The question that is in the mind of scientists is whether the bright spot seen moving away from the sun was simply debris, or whether a small nucleus of the original ball of ice was still there.
Comet ISON, which began its journey from the Oort Cloud some 3 million years ago, made its closest approach to the sun on Nov. 28, 2013.
The comet was visible in instruments on NASA's Solar Terrestrial Relations Observatory, or STEREO, and the joint European Space Agency/NASA Solar and Heliospheric Observatory, or SOHO, via images called coronagraphs. Coronagraphs block out the sun and a considerable distance around it, in order to better observe the dim structures in the sun's atmosphere, the corona.
As such, there was a period of several hours when the comet was obscured in these images, blocked from view along with the sun.
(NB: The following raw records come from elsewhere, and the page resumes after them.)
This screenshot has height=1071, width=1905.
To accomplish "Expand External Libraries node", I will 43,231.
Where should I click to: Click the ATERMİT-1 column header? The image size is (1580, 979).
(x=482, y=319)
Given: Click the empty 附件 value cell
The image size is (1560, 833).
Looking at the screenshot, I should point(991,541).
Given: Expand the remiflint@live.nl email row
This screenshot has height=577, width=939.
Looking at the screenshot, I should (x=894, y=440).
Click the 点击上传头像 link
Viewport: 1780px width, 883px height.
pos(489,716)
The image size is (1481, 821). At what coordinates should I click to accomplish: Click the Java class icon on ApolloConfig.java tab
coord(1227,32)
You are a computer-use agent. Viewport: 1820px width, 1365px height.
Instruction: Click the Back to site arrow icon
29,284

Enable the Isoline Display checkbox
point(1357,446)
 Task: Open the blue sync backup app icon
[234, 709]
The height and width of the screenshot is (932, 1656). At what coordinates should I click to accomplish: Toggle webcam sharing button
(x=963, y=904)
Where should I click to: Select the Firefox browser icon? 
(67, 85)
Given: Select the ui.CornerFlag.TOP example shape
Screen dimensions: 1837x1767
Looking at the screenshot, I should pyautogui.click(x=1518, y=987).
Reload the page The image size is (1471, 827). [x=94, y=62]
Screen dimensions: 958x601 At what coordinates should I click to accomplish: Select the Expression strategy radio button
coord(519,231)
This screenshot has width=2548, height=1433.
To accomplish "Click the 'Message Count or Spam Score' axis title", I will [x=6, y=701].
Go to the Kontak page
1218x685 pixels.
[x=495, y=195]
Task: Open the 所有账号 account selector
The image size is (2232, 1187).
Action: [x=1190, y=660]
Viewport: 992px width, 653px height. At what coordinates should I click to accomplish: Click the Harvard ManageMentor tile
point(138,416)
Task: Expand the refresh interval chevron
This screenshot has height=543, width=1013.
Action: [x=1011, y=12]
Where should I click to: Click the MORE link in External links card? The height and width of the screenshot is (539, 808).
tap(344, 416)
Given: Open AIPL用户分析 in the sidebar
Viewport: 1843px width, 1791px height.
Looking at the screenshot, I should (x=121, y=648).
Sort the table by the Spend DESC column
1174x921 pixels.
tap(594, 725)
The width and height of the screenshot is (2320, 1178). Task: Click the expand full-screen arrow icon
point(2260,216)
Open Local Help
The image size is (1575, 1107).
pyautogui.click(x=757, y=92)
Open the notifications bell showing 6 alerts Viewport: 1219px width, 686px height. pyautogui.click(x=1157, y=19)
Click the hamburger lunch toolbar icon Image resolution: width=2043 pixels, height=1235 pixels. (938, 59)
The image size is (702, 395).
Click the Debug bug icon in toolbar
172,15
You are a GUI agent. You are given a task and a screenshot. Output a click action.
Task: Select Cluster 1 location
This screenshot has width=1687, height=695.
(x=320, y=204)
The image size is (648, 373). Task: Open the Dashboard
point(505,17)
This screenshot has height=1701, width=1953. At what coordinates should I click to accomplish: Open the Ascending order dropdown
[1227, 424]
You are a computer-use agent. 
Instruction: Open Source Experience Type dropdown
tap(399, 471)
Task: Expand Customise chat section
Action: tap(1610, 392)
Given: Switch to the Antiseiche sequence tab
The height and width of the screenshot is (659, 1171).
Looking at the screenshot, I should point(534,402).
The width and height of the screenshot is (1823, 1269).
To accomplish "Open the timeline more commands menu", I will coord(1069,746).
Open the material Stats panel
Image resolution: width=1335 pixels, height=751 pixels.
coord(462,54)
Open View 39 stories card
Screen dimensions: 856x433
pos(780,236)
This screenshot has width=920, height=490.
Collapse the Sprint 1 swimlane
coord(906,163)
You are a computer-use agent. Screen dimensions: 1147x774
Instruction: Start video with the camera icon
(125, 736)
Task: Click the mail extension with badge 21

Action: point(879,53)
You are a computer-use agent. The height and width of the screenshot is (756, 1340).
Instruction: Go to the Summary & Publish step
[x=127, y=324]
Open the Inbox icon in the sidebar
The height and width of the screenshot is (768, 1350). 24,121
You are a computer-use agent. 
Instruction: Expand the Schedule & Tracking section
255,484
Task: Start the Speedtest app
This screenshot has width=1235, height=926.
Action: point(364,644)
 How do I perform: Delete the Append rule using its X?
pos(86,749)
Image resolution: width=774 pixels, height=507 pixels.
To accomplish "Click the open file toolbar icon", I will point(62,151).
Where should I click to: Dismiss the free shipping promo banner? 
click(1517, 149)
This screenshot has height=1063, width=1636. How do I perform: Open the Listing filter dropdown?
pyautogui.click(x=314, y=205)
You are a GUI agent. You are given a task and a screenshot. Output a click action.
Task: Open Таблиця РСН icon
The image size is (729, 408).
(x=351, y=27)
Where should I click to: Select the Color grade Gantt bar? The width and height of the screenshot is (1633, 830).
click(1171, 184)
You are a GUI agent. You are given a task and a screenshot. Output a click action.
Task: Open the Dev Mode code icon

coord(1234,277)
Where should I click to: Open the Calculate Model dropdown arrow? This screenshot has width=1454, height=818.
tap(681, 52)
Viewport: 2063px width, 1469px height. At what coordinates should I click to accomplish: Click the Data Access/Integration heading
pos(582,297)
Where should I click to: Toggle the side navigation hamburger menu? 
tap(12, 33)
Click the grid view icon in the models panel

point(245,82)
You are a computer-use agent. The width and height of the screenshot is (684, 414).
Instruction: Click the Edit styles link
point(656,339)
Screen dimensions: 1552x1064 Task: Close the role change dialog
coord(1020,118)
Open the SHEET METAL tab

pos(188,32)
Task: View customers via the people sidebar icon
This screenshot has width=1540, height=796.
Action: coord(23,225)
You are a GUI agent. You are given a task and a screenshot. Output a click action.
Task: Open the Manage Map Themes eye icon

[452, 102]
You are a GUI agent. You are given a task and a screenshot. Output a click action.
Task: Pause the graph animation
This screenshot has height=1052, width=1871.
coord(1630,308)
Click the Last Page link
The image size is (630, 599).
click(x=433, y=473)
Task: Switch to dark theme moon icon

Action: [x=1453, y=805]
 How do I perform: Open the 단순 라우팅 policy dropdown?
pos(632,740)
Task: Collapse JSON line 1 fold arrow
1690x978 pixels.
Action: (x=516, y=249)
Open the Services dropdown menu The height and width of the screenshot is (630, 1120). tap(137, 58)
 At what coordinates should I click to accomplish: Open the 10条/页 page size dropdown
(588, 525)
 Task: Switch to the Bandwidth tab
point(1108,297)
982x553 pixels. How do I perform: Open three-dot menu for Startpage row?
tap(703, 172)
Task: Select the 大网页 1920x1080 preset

During this period of time, NASA's Solar Dynamics Observatory could not see the comet, leading many scientists to surmise that the comet had disintegrated completely.
However, something did reappear in SOHO and STEREO coronagraphs some time later - though it was significantly less bright.
Whether that spot of light was merely a cloud of dust that once was a comet, or if it still had a nucleus - a small ball of its original, icy material - intact, is still unclear.
It seems likely that as of Dec. 1, there was no nucleus left. By monitoring its changes in brightness over time, scientists can estimate whether there's a nucleus or not, but our best chance at knowing for sure will be if the Hubble Space Telescope makes observations later in December 2013.